Os alimentos seriam servidos em bufê self service. No almoço, por exemplo, seriam duas saladas, arroz integral e branco, duas proteínas (uma branca e outra vermelha), uma leguminosa (como feijão), uma guarnição quente e polpa de fruta ou mate. Outra discussão, que é feita dentro da polícia, é a possibilidade de as empresas venderem os alimentos para o público externo. No entanto, devido ao controle de acesso às unidades, ainda não se sabe como seria adotada a medida.
Pela dificuldade em separar os relógios de água e luz, a PM ficaria responsável pelo pagamento às concessionarias. Mas o gás seria de responsabilidade das empresas. O repasse direto às contratadas deve ser feito por refeição consumida. O controle seria por roleta eletrônica liberada com a matrícula do servidor.

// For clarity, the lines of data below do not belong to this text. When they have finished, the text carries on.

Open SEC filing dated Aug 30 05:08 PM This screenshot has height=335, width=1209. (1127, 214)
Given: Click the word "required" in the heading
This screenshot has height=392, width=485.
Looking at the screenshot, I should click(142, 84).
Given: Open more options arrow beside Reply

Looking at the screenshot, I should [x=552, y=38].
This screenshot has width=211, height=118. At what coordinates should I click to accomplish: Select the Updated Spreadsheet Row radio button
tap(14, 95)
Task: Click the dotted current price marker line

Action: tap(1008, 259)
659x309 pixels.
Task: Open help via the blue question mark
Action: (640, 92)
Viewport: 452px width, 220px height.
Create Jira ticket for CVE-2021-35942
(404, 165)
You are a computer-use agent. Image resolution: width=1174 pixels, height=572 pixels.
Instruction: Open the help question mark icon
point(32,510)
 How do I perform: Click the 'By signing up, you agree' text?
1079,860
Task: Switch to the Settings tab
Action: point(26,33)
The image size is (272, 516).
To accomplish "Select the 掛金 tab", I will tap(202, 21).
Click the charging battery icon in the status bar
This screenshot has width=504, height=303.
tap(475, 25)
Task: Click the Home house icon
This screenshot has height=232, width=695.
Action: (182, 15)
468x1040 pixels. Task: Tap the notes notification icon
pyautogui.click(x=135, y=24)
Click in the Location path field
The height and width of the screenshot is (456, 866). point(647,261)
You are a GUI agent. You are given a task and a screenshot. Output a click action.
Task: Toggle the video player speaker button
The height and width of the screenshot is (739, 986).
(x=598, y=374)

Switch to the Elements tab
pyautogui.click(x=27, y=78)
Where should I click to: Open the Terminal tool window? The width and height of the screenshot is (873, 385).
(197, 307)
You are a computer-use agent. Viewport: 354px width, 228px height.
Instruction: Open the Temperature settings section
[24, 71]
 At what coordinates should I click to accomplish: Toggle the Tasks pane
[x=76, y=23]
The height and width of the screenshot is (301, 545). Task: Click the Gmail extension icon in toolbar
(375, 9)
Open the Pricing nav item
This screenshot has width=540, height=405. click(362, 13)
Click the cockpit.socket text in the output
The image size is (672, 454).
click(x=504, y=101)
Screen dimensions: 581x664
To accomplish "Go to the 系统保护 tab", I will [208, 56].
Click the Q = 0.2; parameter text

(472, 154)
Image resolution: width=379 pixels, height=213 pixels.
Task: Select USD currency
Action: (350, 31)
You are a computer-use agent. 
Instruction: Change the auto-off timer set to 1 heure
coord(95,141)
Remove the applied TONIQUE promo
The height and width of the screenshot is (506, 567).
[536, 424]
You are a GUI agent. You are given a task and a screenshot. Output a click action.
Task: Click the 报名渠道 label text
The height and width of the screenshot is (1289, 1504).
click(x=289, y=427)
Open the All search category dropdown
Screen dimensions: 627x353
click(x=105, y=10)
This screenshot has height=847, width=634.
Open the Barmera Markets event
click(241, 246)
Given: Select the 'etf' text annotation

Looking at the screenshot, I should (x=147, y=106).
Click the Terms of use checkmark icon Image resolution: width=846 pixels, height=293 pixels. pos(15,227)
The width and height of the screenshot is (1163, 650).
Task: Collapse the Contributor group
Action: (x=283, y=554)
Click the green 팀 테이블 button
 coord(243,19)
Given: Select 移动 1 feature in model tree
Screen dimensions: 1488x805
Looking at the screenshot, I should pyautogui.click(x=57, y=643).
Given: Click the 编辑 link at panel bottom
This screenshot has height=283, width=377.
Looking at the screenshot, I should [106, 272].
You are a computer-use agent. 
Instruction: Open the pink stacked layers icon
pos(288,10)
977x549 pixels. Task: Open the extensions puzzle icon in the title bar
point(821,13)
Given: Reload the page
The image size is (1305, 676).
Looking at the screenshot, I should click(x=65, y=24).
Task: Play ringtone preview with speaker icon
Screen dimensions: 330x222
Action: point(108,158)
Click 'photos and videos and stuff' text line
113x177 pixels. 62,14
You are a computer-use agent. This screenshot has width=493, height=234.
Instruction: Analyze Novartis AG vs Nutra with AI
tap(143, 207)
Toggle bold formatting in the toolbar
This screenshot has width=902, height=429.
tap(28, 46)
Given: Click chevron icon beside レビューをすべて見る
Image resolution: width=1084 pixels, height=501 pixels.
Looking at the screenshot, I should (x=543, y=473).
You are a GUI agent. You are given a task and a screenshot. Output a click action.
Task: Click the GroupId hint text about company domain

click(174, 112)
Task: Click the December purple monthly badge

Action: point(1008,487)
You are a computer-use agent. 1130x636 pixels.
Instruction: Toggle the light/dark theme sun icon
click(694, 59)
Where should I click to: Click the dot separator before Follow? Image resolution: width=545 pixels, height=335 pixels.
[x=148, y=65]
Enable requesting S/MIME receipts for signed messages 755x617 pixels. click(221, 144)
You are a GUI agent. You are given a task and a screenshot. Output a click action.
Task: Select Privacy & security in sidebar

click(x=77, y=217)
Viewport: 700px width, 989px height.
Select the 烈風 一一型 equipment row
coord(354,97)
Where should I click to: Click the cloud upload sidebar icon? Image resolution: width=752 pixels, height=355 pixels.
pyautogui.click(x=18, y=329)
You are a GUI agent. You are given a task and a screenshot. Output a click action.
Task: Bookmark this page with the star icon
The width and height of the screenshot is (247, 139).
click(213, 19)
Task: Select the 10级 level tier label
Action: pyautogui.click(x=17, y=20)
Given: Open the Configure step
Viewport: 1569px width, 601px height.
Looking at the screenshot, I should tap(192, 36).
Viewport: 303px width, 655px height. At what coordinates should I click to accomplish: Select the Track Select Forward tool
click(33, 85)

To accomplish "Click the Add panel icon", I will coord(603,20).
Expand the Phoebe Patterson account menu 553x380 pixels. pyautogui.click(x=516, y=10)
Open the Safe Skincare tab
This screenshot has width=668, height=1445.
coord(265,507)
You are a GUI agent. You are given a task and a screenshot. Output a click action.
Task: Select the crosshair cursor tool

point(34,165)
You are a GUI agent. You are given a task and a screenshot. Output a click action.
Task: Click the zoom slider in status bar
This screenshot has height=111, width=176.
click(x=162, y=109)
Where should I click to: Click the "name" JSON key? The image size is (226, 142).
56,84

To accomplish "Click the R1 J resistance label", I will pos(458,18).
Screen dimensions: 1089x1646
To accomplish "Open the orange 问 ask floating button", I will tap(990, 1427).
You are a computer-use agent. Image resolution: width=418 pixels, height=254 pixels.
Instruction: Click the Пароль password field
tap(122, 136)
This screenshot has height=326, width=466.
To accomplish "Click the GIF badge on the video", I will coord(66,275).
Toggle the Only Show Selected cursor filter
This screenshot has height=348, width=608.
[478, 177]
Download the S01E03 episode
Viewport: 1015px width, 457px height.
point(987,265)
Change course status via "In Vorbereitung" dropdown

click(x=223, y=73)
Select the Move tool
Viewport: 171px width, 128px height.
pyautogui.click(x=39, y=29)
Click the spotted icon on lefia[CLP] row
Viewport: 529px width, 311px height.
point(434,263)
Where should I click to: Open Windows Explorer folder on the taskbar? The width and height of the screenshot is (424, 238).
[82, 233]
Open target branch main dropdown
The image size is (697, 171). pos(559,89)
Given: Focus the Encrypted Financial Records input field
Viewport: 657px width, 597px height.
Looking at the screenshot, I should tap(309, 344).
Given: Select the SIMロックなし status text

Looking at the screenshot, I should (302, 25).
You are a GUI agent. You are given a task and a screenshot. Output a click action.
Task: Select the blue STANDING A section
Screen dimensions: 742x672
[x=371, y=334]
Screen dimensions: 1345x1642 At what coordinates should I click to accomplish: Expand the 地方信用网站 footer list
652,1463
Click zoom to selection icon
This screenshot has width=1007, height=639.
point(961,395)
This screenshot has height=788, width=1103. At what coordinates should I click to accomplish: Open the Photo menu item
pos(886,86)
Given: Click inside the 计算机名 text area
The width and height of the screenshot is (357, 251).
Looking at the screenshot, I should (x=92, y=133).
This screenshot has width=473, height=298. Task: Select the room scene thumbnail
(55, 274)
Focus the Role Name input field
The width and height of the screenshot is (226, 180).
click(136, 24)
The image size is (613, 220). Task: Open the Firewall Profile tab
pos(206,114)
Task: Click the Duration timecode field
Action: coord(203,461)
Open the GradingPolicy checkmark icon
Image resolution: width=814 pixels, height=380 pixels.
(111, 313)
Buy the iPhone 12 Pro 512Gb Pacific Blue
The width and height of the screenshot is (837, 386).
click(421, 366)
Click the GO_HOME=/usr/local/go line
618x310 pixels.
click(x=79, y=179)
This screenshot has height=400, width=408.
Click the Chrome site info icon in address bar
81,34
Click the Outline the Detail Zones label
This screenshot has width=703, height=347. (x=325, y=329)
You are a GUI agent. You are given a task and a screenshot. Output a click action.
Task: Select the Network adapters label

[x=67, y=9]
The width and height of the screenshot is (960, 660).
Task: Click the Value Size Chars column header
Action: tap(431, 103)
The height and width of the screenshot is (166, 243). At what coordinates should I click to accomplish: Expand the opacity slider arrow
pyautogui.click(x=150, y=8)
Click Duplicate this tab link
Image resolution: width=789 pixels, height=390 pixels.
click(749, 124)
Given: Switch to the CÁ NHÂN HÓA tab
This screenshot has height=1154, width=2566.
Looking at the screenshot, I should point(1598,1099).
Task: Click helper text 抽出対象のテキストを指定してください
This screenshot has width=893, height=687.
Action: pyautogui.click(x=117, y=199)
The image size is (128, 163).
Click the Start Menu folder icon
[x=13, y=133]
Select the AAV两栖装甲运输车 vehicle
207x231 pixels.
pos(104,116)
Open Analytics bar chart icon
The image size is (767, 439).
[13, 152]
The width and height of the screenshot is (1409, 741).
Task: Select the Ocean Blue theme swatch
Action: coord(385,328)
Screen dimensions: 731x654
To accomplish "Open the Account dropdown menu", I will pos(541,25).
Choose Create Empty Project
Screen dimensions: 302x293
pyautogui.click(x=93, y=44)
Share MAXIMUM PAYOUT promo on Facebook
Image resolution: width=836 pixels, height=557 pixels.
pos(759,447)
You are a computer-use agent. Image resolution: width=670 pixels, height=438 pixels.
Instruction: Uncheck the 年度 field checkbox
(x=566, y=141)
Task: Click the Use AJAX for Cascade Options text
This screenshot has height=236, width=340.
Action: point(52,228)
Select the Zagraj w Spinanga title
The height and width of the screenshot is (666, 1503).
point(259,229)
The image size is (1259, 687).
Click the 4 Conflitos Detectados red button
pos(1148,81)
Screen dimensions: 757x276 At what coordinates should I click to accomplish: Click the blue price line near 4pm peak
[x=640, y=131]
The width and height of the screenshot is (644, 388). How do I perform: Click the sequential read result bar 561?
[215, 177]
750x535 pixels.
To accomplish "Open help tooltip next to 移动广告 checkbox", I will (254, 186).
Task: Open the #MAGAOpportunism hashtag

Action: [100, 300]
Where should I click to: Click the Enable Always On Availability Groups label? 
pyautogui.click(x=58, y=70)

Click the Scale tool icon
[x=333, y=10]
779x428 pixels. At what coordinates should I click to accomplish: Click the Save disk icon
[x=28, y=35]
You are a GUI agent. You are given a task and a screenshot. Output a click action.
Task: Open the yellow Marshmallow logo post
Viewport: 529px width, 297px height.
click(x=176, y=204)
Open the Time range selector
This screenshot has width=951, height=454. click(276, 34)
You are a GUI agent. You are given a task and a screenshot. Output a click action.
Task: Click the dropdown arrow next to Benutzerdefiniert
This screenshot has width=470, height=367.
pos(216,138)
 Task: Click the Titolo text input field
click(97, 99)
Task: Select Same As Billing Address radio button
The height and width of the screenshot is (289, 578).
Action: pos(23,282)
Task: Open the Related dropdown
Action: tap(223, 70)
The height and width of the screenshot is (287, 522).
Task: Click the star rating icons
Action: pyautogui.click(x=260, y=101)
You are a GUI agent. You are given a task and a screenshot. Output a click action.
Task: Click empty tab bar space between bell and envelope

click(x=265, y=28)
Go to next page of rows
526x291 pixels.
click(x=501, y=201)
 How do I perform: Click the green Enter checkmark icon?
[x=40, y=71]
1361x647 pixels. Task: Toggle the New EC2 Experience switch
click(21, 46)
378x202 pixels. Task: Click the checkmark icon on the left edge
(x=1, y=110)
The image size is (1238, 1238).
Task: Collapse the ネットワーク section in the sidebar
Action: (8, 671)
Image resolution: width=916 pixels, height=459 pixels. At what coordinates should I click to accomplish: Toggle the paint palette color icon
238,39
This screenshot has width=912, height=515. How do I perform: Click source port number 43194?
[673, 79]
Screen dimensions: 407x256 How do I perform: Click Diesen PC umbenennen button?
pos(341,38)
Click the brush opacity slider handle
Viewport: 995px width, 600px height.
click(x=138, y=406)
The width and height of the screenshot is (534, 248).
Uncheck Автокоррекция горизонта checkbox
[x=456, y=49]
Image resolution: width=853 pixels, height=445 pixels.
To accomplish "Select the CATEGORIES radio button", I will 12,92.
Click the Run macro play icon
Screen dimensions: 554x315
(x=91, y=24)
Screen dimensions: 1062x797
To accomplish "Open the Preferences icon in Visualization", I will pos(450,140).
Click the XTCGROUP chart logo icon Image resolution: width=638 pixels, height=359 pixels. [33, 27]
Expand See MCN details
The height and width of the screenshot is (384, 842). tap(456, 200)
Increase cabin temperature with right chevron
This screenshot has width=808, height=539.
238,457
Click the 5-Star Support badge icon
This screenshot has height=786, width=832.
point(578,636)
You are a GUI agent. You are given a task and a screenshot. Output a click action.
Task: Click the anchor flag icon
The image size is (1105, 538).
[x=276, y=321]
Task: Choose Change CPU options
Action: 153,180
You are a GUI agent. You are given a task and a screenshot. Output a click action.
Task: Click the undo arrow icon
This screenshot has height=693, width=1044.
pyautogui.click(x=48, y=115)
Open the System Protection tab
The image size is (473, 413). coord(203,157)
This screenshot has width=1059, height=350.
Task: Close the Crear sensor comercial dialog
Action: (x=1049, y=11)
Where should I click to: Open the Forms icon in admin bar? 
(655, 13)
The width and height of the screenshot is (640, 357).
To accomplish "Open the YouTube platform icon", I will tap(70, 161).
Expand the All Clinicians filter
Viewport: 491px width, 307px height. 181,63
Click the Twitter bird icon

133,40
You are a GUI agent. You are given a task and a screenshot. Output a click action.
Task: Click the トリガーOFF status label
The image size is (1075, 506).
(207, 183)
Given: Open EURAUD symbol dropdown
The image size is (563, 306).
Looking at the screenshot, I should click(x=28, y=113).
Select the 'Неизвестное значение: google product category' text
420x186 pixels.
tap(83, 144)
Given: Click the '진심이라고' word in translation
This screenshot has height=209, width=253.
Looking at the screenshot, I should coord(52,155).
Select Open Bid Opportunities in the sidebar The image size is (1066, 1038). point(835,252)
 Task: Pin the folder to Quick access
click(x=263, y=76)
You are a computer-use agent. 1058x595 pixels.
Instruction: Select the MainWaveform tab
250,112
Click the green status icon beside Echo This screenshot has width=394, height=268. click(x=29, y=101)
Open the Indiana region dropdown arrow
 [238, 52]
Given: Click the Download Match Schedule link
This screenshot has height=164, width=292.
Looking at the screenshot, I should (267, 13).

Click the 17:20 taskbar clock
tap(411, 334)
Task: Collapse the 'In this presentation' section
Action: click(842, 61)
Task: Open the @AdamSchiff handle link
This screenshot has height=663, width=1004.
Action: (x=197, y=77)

“Pode-se inferir que a terceirização dos ranchos vislumbra-se como a modalidade mais viável tecnicamente para a SEPM, à qual não se dá apenas pelos critérios econômicos, mas pelas diversas características estratégicas que o serviço terceirizado oferece, como por exemplo, reduzir a complexidade relacionada à gestão de inúmeros contratos, controle sanitários exigidos pelas normas sanitárias, entre outros, possibilitando um serviço ininterrupto, integrado e eficaz”, diz outro trecho do estudo preliminar.
Outras iniciativas
Essa não foi a primeira tentativa de acabar com os ranchos na PM. Há cerca de dez anos, o então comandante da PM, coronel Ibis Silva Pereira, e o chefe do Estado-Maior da corporação à época, coronel Robson Rodrigues, defenderam a mudança para o tíquete alimentação. Em 2008, o então governador Sérgio Cabral também estudou a medida, após acabar com as antigas oficinas da polícia que funcionam nos batalhões.
— O rancho obedece a uma lógica militar que não se justifica mais na PM. O melhor seria mesmo garantir que cada PM recebesse um valor mensal para que se alimentasse externamente. A verdade é que fizemos uma pesquisa com os policiais na época dessa proposta e havia uma insatisfação geral com o serviço — diz Rodrigues, que hoje está na reserva e atua como antropólogo e pesquisador do Laboratório de Análise da Violência (LAV) da Uerj.
Segundo o coronel, a permanência do rancho se justifica apenas em unidades hospitalares e de ensino da corporação.
— Considero que a medida de acabar com o rancho é acertada e está atrasada, se estão pensando e levar adiante esse projeto, mesmo tardiamente, isso é muito bem-vindo — afirma.